*** Quoted passage Section Begins ***

It’s Wednesday, April 8, and the coronavirus pandemic has the U.S. oil industry feeling ill.
Weeks before most Americans were aware that a pandemic would grind the United States economy to a halt, the Energy Information Administration predicted that carbon dioxide emissions from U.S. energy generation would fall by 2 percent this year and decrease another 1.5 percent in 2021.
That was in mid-January. On Tuesday, the Energy Information Administration, or EIA, put out a very different forecast: Energy-related carbon emissions will fall by 7.5 percent this year due to the COVID-19 crisis, a larger decrease than the one that occurred in the wake of the financial crisis more than a decade ago. The newly predicted emissions free fall can be attributed to an economy that’s suddenly in lockdown with millions of people staying home every day and industrial activity slowed.
On top of the new emissions forecast, the Energy Department has bad news for oil producers: U.S. officials will likely have to stop referring to the country as a net-exporter of oil, stymying a years-long march to become an international force in the crude oil game. The EIA estimates that U.S. oil production will drop by more than 1 million barrels per day due to the novel coronavirus. Americans will consume 9 percent less gasoline to fuel motor vehicles compared to 2019, and jet fuel consumption will fall by 10 percent year over year.
These effects aren’t permanent — emissions are expected to jump 3.6 percent in 2021 as the economy comes back from the brink — but the pandemic is providing a timely reckoning for the fossil fuel industry.

*** Quoted passage Section Ends ***
*** Information given Section Begins ***

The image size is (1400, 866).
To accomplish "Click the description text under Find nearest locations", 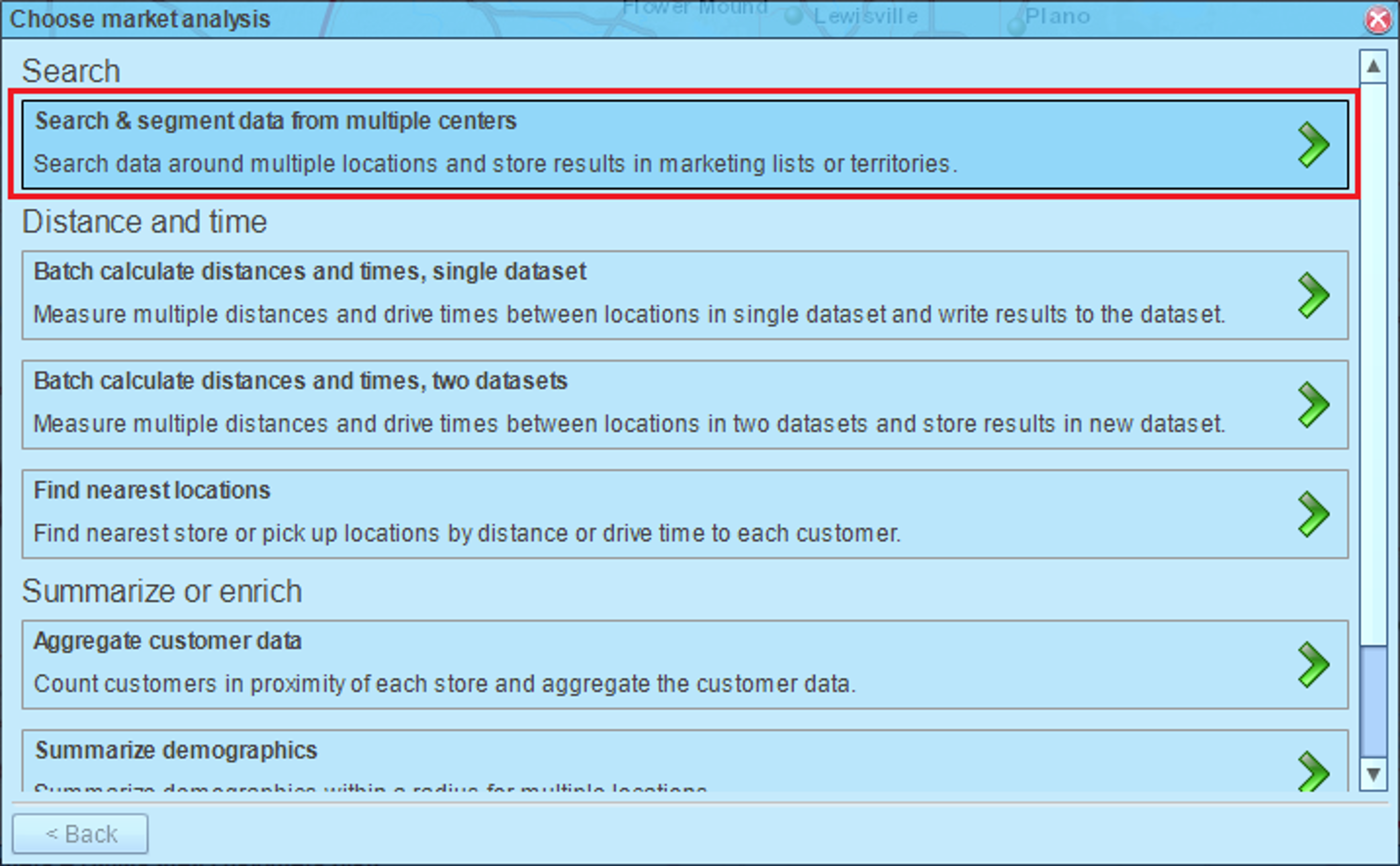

*** Information given Section Ends ***
*** Information given Section Begins ***

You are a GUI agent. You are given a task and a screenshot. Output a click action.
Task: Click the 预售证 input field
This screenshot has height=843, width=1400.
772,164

*** Information given Section Ends ***
*** Information given Section Begins ***

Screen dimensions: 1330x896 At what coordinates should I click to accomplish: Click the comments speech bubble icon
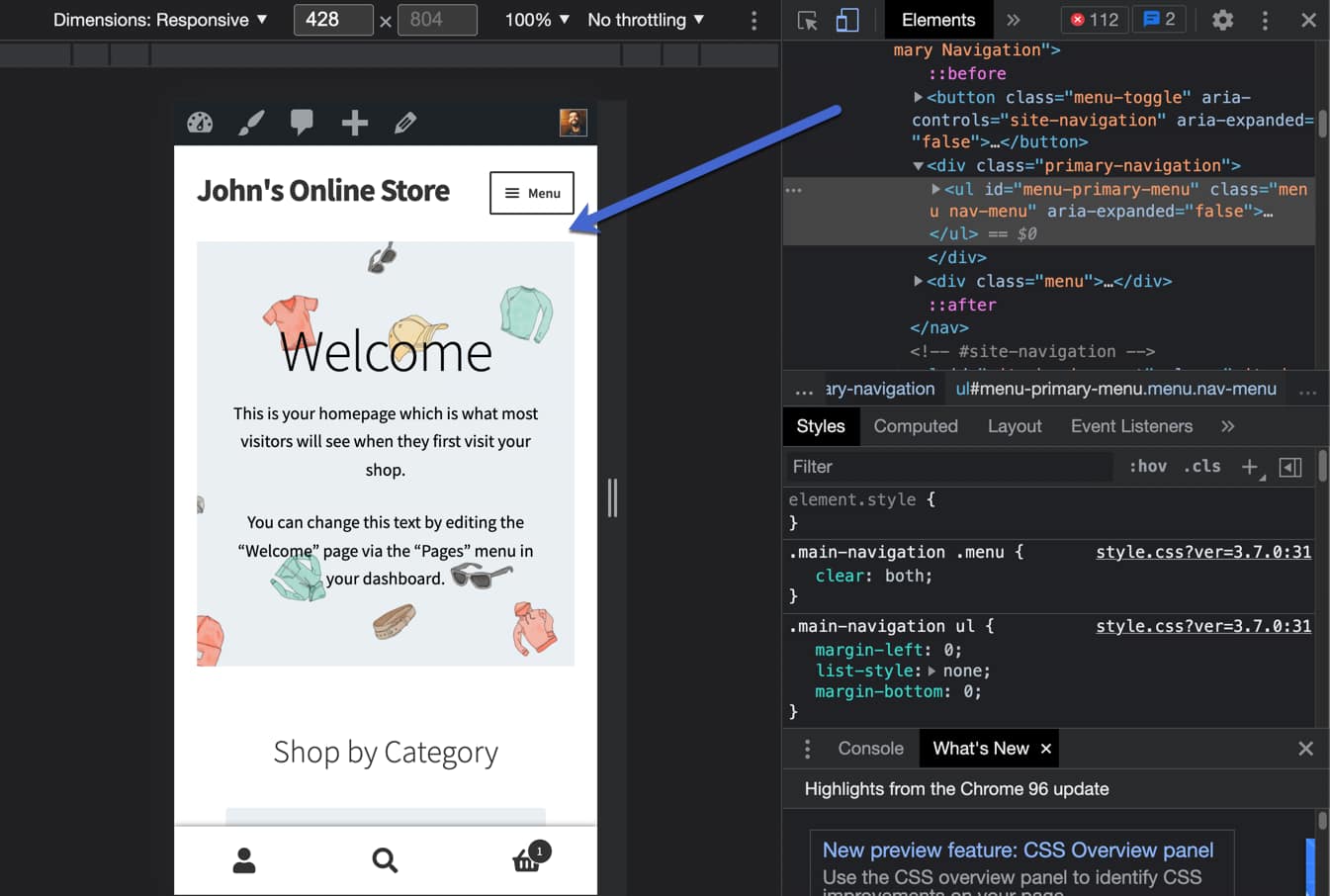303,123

*** Information given Section Ends ***

§ **Required action 1**
In the article on the pandemic's effect on U.S. oil and emissions, by what percentage does the EIA's Tuesday forecast say energy-related carbon emissions will fall this year?
§ **Required action 2**
Continue the article on the pandemic's effect on U.S. oil and emissions, starting right after its final sentence.

§ **Answer 1**
7.5 percent

§ **Answer 2**
China is considering adding more coal plants to mitigate the economic fallout of the coronavirus pandemic, according to a new report. Analysts say the new plants would create jobs and help China hit its economic growth and energy security goals, but these high-polluting operations wouldn’t actually turn a profit; in China, as in many other countries around the world, coal plants are reliant on government subsidies.
New research suggests that residents of counties with high levels of air pollution are more likely to die from COVID-19. Scientists at Harvard analyzed COVID-19 death rates across the United States and found a correlation between fine particulate matter pollution (PM 2.5) and mortality.
Analysts say that global sales of electric vehicles could drop by 43 percent this year as the coronavirus slows the economy to a near-halt. Low oil prices are reducing the demand for EVs, and many consumers are waiting until the economy recovers to make big purchases.